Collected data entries
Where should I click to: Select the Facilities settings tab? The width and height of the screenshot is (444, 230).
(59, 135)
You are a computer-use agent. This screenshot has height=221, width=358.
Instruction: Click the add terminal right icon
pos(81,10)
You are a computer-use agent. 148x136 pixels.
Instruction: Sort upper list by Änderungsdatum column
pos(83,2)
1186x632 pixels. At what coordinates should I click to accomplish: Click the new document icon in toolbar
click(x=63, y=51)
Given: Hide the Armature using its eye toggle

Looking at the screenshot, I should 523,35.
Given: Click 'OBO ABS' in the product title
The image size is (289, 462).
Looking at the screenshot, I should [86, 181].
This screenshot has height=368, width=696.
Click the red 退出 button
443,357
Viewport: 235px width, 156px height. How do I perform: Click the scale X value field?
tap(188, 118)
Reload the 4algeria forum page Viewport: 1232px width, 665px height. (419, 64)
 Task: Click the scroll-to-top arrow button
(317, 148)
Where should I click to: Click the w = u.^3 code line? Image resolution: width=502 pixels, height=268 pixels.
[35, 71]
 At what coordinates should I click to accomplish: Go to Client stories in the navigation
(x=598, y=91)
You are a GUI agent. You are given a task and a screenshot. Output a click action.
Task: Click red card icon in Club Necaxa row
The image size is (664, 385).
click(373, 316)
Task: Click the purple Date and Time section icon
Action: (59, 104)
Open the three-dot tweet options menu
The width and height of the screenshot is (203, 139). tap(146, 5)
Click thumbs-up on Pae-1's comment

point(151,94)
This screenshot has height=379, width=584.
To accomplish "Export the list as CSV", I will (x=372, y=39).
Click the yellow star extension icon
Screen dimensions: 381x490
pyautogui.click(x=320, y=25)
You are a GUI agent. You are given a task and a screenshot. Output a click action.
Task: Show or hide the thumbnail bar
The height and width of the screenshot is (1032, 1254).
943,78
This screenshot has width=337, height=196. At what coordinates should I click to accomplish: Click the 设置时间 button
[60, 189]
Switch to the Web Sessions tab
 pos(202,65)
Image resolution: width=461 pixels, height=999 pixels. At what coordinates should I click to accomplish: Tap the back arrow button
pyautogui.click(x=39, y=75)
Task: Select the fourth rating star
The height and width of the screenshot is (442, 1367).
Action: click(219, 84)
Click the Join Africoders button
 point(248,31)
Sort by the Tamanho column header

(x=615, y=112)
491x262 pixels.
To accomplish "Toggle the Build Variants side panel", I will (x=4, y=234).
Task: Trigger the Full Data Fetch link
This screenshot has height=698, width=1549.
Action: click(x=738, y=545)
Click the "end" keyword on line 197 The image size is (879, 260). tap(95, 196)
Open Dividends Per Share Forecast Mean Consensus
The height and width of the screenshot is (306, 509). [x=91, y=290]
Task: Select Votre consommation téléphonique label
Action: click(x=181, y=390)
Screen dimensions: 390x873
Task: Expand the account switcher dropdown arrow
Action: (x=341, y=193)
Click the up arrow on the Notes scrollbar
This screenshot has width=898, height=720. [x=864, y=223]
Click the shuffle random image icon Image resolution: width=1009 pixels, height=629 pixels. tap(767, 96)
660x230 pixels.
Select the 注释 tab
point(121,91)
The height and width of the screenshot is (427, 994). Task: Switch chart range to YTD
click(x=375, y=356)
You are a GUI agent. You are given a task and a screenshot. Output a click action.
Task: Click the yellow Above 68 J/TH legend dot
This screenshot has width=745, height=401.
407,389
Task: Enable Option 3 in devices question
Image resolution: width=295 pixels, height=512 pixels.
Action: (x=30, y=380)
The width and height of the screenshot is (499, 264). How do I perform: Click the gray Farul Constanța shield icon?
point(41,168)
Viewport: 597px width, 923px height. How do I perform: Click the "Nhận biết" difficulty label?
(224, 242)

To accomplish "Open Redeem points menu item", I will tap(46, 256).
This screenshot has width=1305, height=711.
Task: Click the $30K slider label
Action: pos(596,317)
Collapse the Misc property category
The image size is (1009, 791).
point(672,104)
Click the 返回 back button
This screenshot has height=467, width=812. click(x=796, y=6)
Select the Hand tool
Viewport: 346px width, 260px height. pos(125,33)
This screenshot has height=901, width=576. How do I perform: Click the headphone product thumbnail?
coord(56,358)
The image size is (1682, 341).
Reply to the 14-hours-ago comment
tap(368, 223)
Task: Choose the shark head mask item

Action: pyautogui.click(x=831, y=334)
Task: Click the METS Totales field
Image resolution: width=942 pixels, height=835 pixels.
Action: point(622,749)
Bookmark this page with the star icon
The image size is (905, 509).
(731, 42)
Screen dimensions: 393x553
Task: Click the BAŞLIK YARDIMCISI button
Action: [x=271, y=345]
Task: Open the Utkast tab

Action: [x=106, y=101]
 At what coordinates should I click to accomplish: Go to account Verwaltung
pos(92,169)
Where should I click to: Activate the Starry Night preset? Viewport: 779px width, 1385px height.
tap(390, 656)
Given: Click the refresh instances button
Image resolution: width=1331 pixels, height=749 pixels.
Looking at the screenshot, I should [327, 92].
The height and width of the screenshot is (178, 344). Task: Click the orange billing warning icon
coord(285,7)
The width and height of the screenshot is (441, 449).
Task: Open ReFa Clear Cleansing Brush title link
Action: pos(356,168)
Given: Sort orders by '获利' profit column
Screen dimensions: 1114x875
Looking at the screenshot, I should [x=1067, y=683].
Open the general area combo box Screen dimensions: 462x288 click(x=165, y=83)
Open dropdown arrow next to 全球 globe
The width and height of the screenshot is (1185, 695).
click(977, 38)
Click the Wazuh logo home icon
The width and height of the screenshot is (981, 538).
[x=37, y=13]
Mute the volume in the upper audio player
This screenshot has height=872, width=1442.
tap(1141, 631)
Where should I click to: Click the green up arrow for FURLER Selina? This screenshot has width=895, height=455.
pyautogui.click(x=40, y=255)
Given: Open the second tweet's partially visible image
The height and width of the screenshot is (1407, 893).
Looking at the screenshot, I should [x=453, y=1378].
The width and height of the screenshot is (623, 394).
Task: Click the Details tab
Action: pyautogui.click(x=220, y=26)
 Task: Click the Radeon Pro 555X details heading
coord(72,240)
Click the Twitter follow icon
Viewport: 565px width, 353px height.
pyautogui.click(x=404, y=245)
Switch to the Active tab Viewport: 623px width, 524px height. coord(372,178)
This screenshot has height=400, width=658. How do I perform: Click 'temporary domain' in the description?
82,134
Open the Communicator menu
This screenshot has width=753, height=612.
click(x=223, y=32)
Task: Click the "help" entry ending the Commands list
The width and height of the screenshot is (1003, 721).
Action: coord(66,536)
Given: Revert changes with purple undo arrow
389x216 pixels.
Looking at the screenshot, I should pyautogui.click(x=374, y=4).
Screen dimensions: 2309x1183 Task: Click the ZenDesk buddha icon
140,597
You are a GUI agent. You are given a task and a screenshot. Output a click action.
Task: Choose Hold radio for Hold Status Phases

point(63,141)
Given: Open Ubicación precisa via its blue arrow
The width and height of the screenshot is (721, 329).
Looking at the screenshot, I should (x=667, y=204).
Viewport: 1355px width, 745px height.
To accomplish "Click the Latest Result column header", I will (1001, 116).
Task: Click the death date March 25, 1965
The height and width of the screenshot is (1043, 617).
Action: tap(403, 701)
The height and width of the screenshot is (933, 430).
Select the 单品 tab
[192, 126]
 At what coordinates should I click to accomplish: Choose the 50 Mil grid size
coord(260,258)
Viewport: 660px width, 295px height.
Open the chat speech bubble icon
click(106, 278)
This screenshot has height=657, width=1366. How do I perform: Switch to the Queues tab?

- _Brief_
Extract, please, the lines from the start of the entries above through the one with "Given: Click 'OBO ABS' in the product title", both included, reproducing each exactly and adding nothing.

- _Task solution_
Where should I click to: Select the Facilities settings tab? The width and height of the screenshot is (444, 230).
(59, 135)
You are a computer-use agent. This screenshot has height=221, width=358.
Instruction: Click the add terminal right icon
pos(81,10)
You are a computer-use agent. 148x136 pixels.
Instruction: Sort upper list by Änderungsdatum column
pos(83,2)
1186x632 pixels. At what coordinates should I click to accomplish: Click the new document icon in toolbar
click(x=63, y=51)
Given: Hide the Armature using its eye toggle

Looking at the screenshot, I should 523,35.
Given: Click 'OBO ABS' in the product title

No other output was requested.